• **What is needed**:
Please give the lines again from "Given: Open the English, US language dropdown" through "Where should I", changing "heading" to "title" and keeping everything else the same. Omit the pictures.

• **Data to process**:

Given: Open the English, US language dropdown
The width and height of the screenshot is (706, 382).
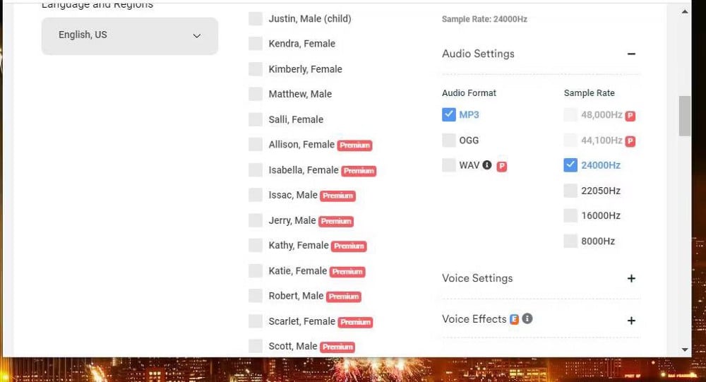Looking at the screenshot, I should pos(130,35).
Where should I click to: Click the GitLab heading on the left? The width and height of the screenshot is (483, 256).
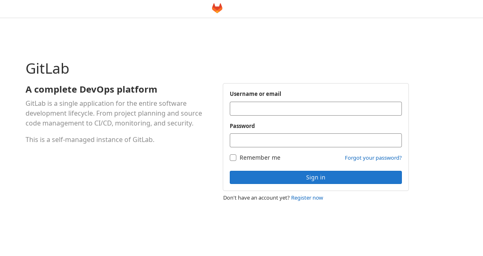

--

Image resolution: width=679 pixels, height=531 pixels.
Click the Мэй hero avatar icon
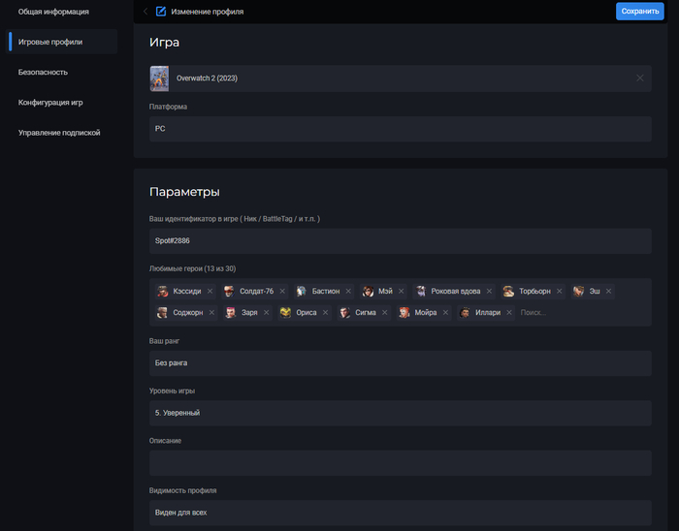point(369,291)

• **Result for this task**:
Given: Open the English, US language dropdown
The width and height of the screenshot is (706, 382).
Looking at the screenshot, I should pos(130,35).
Where should I click to: Click the GitLab title on the left? The width and height of the screenshot is (483, 256).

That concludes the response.